━━━ 文档段落

关联规则（二）

作者: 还闹不闹 | 来源:发表于2020-06-28 16:16 被阅读0次

关联规则（二）
fp_growth频繁项集和关联规则Spark ML调用实现
关联规则
关联规则
关联规则
关联规则
关联规则
关联规则
关联规则
频繁项集和关联规则

参考：
数据挖掘入门系列教程（五）之Apriori算法Python实现
 Python 极简关联分析（购物篮分析）

数据集：
链接：https://pan.baidu.com/s/1V_vxEriCf9ticDj8pWPDcQ
提取码：14yq

#!/usr/bin/python
# coding=utf-8
import numpy as np
import pandas as pd
from mlxtend.frequent_patterns import apriori
from mlxtend.frequent_patterns import association_rules
# 画图支持中文显示
from pylab import *
mpl.rcParams['font.sans-serif'] = ['SimHei']
# 负号
plt.rcParams['axes.unicode_minus'] = False

# 显示所有列
pd.set_option('display.max_columns', None)

━━━━━━
━━━ 数据部分

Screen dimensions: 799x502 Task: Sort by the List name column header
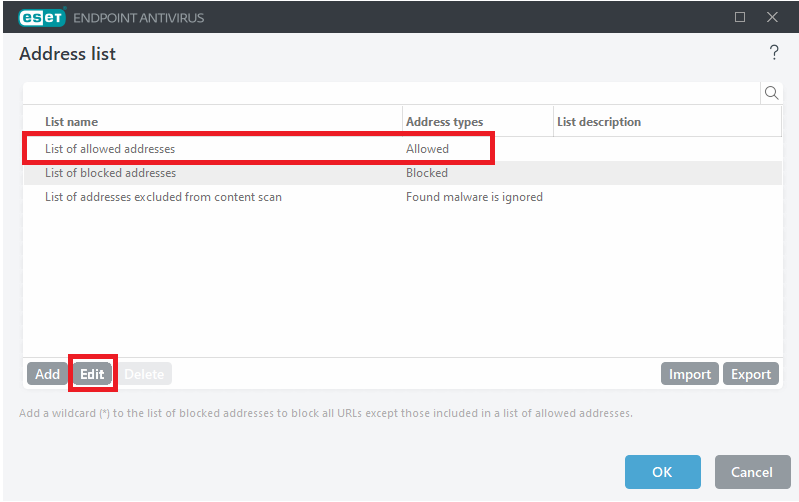click(x=212, y=122)
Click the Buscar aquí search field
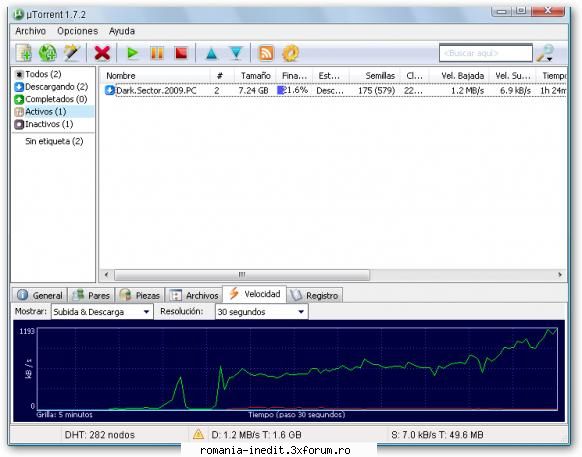 (486, 53)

━━━━━━

你的任务: 请继续写前面那篇讲关联规则的文章，从它最后一行之后接着往下写。

任务回答:
# 显示所有行
pd.set_option('display.max_rows', None)
# 设置value的显示长度为10000，默认为50
pd.set_option('display.width',10000)
pd.set_option('display.unicode.ambiguous_as_wide', True)
pd.set_option('display.unicode.east_asian_width', True)
#
np.set_printoptions(linewidth=1000)

df = pd.read_excel('G:\\rnn\\relationship analysis\Online Retail.xlsx')
print(df.head())
'''
发票编号：发票编号。标称，唯一分配给每个交易的6位整数。如果此代码以字母“ c”开头，则表示已取消。
StockCode：产品（项目）代码。标称，唯一地分配给每个不同产品的5位整数。
描述：产品（项目）名称。名义上
数量：每笔交易中每个产品（项目）的数量。数字。
InvoiceDate：通知日期和时间。数字，每笔交易生成的日期和时间。
单价：单价。数值，单位为英镑的产品价格。
客户编号：客户编号。标称，唯一分配给每个客户的5位整数。
国家：国家名称。名义上，每个客户居住的国家的名称。
'''

df['Description'] = df['Description'].str.strip() # Description字段去除首尾空格
df.dropna(axis=0, subset=['InvoiceNo'], inplace=True) # 删除发票ID"InvoiceNo"为空的数据记录
df['InvoiceNo'] = df['InvoiceNo'].astype('str')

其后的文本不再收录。